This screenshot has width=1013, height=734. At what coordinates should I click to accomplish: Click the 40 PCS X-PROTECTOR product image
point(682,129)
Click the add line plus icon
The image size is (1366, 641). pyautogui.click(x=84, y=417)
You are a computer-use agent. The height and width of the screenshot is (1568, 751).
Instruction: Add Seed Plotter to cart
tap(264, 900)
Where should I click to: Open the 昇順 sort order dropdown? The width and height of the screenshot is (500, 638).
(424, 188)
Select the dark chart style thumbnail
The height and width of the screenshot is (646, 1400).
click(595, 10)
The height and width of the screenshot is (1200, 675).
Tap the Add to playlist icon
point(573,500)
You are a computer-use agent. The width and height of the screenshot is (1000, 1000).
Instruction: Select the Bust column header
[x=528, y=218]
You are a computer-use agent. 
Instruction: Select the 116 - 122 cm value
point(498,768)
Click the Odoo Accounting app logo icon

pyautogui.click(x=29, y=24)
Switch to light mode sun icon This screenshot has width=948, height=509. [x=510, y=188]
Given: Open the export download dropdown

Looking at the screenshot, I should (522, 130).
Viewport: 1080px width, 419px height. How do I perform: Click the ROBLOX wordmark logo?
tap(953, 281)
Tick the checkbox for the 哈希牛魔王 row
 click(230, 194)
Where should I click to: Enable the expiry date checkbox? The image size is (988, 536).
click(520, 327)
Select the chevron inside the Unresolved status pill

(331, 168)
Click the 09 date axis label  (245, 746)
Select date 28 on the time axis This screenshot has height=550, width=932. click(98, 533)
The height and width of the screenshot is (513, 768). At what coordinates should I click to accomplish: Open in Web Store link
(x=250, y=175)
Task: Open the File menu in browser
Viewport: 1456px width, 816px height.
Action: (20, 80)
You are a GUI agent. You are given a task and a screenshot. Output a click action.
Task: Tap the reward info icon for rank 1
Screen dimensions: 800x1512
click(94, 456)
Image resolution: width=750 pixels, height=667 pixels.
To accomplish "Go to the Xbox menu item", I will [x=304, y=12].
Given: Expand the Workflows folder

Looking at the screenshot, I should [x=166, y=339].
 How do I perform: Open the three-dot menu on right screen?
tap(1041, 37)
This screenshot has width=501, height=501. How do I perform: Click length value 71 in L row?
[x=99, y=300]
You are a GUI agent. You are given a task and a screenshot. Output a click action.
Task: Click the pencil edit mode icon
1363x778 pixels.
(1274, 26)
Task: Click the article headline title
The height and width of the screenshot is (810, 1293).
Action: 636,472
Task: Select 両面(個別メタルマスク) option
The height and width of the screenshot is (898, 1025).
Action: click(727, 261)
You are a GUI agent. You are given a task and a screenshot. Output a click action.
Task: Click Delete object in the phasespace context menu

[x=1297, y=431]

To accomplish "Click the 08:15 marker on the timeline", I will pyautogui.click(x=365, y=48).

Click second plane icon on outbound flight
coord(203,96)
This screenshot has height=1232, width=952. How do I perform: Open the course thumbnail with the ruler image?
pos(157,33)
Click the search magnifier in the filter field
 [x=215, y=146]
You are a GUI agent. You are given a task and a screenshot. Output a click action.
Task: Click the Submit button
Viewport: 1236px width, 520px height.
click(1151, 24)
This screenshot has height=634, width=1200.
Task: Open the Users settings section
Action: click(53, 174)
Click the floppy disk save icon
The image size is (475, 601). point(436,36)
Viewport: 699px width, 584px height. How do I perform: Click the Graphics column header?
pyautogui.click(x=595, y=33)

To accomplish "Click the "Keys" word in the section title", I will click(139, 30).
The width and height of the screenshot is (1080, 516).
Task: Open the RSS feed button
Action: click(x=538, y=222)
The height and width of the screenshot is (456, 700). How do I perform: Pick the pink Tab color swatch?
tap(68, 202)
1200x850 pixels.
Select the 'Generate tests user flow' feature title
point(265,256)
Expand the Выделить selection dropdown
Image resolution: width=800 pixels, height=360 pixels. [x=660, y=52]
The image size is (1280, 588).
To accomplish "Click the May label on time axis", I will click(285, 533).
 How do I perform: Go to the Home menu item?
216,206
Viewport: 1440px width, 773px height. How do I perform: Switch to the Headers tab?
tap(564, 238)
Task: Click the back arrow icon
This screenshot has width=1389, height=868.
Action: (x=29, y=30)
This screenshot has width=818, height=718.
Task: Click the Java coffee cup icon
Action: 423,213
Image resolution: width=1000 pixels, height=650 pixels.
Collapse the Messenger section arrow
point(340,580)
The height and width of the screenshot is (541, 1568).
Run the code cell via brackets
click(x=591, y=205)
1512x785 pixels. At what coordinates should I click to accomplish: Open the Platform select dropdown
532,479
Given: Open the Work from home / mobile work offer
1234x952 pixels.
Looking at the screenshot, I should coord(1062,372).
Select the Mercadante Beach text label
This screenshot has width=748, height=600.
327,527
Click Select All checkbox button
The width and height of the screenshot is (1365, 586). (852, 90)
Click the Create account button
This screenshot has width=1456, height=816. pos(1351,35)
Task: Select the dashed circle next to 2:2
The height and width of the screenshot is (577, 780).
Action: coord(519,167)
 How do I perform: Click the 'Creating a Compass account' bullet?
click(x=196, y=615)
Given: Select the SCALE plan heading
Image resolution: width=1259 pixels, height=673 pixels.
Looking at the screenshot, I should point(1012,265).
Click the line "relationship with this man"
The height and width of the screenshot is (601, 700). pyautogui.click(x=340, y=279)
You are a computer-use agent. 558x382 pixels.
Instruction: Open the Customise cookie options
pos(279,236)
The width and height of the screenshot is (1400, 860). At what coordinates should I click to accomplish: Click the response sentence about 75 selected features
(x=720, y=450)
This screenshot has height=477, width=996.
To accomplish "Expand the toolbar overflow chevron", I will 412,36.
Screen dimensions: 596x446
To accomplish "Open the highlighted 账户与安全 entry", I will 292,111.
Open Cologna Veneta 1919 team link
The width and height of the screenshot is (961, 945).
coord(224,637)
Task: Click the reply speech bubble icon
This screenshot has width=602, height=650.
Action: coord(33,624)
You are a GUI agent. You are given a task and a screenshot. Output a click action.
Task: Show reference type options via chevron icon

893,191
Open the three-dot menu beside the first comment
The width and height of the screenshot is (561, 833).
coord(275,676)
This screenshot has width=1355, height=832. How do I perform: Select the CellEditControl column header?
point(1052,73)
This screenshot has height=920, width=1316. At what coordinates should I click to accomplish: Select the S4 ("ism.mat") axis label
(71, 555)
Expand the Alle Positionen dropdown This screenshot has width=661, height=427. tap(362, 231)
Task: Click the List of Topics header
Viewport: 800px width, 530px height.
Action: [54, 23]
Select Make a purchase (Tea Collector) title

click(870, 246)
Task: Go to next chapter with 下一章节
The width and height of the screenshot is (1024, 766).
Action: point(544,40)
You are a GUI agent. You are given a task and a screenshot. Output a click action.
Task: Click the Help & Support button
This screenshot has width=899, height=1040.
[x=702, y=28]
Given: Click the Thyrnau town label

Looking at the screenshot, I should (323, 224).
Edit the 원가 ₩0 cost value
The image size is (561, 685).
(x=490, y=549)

※

• _The task_
Copy every line of the data above in which the string "computer" appears.

• _Solution to this problem_
You are a computer-use agent. The height and width of the screenshot is (1568, 751).
You are a computer-use agent. The width and height of the screenshot is (1000, 1000).
You are a computer-use agent. 
You are a computer-use agent. 558x382 pixels.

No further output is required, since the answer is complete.